### Description of the task
Show all lines of the listing that contain the word "Insert".

### Material provided
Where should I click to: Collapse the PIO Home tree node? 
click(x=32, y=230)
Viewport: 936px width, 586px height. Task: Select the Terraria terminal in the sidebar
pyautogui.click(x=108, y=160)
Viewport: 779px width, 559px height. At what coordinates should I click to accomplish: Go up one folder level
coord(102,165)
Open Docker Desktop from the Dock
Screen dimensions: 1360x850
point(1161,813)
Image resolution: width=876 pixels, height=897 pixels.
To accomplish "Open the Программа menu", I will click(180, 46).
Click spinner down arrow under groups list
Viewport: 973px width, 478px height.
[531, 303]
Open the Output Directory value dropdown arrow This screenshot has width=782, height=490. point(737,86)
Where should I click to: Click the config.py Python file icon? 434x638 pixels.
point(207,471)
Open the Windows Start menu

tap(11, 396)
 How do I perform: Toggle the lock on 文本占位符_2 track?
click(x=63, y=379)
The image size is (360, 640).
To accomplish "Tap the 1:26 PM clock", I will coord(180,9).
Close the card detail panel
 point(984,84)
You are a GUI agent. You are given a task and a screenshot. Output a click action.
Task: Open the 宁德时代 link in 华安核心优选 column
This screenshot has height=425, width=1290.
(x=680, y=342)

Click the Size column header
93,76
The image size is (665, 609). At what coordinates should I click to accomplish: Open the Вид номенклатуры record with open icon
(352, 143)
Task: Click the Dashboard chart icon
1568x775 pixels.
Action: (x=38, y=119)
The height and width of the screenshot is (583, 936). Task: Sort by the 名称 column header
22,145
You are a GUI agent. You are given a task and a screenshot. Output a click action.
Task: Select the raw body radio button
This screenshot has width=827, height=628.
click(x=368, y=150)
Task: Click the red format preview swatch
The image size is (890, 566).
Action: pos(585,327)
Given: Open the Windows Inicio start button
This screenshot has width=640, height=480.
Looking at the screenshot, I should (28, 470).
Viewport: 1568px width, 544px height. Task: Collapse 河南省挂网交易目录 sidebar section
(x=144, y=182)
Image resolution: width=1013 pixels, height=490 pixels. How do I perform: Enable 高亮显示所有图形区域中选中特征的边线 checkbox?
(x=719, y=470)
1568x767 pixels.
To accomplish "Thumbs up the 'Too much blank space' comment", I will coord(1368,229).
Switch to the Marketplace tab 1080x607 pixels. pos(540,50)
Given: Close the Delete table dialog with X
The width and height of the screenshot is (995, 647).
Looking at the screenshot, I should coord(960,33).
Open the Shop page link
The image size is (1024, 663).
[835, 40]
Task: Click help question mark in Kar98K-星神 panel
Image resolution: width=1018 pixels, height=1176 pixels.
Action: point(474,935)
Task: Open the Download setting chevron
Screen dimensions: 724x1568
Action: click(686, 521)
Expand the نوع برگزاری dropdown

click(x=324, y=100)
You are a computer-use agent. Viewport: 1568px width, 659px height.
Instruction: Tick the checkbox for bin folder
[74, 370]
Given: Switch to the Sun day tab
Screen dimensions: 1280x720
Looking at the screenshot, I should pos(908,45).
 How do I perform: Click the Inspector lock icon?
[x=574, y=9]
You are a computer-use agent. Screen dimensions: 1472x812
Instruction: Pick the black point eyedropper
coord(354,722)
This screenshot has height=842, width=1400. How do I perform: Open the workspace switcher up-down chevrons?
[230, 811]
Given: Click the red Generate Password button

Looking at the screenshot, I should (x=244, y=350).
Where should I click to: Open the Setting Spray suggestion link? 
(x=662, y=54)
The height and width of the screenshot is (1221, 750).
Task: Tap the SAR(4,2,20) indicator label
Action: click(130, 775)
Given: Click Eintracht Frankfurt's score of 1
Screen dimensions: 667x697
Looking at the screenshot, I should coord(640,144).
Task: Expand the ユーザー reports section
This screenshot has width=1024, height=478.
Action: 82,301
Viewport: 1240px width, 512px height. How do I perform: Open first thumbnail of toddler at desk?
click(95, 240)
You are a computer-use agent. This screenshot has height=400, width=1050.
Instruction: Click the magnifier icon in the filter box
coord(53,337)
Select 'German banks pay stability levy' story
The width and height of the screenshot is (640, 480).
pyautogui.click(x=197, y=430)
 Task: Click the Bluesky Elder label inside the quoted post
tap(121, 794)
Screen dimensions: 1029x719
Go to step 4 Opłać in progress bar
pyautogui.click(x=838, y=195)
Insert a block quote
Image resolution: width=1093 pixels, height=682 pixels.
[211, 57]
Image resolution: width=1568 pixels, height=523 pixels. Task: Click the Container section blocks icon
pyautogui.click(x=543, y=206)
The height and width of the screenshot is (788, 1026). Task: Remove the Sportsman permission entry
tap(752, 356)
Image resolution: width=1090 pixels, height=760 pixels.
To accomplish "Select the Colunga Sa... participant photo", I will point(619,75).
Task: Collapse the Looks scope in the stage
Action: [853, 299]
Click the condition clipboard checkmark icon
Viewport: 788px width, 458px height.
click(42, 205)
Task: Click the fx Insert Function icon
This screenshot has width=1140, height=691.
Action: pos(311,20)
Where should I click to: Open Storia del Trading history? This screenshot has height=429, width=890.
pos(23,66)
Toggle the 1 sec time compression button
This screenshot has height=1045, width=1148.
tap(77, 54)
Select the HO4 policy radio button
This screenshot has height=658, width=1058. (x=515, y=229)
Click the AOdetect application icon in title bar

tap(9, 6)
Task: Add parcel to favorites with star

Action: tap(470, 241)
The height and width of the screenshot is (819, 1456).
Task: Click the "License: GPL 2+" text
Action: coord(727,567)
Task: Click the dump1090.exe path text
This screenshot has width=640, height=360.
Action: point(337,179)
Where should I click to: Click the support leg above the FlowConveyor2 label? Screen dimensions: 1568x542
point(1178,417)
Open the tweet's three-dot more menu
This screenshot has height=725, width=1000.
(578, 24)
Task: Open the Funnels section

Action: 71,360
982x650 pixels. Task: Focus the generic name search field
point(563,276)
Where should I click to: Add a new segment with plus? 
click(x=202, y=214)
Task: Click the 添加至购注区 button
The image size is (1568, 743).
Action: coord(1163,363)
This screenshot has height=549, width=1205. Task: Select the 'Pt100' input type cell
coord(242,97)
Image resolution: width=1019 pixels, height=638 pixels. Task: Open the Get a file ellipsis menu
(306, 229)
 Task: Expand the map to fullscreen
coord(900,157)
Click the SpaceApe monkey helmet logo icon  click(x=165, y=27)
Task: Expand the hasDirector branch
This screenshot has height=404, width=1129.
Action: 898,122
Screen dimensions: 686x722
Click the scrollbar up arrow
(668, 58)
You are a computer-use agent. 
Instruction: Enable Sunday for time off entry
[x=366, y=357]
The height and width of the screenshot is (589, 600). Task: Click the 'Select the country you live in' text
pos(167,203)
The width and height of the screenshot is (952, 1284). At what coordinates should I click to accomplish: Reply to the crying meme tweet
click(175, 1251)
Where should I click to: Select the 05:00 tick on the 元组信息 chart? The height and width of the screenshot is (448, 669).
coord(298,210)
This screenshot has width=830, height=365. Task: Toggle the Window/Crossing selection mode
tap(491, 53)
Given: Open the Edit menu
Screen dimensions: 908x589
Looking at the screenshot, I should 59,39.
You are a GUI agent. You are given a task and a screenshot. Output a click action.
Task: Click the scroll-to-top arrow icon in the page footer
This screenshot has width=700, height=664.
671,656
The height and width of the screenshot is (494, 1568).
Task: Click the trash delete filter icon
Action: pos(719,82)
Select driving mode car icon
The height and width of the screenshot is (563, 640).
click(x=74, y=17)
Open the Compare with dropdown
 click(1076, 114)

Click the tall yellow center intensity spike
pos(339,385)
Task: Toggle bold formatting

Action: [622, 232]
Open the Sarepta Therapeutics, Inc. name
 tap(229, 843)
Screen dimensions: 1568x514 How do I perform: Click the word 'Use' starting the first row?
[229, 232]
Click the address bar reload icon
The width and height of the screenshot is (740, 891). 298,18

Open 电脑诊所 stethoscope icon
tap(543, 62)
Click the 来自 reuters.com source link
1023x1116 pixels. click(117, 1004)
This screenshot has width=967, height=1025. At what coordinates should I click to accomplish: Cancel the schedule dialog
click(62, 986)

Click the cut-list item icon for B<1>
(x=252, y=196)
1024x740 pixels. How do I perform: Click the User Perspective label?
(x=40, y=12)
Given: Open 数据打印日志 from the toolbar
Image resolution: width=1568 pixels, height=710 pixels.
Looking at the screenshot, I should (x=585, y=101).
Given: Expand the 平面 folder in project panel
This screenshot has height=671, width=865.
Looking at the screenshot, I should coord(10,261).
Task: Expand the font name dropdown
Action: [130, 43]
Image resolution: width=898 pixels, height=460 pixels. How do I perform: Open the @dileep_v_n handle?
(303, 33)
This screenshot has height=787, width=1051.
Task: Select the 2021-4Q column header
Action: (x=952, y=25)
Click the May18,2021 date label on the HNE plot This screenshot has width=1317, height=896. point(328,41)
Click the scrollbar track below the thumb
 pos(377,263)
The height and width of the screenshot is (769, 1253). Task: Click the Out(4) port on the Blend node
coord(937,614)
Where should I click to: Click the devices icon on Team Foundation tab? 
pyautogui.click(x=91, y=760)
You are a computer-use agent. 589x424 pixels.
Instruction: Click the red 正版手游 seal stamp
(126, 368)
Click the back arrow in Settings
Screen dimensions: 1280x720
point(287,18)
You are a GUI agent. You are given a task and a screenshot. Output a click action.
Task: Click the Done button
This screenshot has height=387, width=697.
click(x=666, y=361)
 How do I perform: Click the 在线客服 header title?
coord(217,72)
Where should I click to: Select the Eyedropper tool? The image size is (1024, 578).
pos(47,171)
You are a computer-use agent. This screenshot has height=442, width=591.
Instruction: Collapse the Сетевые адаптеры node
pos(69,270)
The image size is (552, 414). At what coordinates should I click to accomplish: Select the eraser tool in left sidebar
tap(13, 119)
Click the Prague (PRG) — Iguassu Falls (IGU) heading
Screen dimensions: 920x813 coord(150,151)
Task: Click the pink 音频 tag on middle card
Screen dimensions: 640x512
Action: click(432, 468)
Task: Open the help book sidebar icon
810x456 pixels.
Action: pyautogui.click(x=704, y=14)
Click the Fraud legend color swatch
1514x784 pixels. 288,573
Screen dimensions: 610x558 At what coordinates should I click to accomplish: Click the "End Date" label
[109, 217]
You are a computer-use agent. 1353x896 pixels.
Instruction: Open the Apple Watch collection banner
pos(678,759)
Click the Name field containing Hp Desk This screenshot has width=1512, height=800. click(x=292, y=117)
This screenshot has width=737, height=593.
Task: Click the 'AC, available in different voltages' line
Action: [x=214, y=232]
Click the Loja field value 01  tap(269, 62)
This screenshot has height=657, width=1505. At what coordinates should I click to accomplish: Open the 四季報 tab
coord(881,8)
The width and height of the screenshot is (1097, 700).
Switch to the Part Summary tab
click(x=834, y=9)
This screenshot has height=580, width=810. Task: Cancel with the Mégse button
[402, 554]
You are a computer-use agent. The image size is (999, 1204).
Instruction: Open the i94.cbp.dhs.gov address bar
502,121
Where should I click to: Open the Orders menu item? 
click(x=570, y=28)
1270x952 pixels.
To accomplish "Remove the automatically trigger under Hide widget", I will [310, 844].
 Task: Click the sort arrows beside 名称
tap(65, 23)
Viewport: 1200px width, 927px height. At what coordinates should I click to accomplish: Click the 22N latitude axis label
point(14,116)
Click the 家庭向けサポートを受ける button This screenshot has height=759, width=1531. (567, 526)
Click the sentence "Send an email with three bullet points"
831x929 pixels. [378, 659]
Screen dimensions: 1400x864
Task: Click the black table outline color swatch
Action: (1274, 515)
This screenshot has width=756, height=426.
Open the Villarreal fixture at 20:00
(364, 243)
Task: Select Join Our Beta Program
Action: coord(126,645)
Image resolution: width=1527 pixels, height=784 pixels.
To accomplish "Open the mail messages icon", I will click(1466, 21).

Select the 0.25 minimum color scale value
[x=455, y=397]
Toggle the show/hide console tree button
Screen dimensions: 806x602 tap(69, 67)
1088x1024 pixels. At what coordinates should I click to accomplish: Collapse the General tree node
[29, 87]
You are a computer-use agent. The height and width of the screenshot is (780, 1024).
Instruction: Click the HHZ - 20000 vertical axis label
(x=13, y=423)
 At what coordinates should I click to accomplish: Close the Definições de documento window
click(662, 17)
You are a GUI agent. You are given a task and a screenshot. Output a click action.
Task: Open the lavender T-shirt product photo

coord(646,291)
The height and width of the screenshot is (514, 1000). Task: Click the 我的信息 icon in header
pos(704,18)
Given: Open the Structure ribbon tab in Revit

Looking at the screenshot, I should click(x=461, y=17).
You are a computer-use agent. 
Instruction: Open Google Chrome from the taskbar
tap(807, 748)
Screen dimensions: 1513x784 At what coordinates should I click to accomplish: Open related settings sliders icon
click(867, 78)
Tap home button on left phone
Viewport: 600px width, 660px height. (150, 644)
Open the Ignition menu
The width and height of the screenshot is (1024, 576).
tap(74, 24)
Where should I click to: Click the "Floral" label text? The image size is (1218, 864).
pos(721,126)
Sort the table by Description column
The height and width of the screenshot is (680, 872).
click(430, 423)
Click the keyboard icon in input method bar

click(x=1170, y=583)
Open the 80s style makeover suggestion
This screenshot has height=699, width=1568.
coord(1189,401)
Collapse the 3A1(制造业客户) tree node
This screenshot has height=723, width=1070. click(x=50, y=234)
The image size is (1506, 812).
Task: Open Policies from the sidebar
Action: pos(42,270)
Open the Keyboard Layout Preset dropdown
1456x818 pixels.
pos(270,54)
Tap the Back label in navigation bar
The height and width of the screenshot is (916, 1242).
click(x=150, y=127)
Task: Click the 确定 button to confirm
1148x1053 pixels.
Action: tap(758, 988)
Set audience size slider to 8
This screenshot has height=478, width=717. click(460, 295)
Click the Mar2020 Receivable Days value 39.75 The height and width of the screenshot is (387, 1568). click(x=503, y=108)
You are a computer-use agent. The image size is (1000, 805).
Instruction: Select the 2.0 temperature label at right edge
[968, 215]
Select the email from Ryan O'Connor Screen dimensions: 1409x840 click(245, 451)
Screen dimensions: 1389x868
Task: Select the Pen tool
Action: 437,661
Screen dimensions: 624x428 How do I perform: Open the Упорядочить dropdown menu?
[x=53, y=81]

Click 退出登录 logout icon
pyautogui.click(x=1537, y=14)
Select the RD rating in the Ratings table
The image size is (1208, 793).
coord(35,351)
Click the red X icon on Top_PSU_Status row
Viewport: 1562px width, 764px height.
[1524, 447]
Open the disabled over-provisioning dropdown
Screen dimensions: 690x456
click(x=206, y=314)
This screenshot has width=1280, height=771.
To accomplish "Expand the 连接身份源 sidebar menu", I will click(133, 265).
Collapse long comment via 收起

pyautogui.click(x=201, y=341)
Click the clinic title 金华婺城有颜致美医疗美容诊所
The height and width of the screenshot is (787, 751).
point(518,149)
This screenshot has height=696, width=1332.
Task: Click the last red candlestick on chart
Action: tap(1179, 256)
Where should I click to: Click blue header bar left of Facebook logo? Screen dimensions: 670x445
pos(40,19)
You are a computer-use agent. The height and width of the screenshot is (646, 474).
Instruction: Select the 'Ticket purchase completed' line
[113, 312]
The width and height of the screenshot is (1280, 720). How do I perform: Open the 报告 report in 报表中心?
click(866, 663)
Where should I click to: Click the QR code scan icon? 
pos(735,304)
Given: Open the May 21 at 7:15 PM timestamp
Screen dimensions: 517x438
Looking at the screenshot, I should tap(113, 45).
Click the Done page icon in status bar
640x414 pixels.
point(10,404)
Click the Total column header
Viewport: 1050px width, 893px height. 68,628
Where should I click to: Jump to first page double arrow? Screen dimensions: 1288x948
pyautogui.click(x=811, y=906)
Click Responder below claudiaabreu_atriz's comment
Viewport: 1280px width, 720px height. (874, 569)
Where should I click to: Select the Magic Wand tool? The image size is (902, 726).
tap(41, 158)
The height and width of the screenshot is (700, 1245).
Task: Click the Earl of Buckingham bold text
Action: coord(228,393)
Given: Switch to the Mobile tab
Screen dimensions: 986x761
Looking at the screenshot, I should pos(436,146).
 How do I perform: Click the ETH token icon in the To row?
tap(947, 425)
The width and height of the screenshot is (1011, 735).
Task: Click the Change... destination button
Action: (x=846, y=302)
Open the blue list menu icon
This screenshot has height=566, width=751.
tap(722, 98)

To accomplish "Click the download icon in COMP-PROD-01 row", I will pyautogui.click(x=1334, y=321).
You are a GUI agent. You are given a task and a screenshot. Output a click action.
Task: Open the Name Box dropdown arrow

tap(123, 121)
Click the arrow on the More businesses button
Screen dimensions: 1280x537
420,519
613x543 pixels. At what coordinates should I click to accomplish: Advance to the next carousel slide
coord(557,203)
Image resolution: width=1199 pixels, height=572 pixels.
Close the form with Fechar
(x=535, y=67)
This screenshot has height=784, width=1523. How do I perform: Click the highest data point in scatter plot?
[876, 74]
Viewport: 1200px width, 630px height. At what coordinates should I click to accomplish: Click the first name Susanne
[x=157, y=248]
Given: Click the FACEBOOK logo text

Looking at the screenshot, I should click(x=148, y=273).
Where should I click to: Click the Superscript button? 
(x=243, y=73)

### Response for this exercise
Insert a block quote
Task: Click the fx Insert Function icon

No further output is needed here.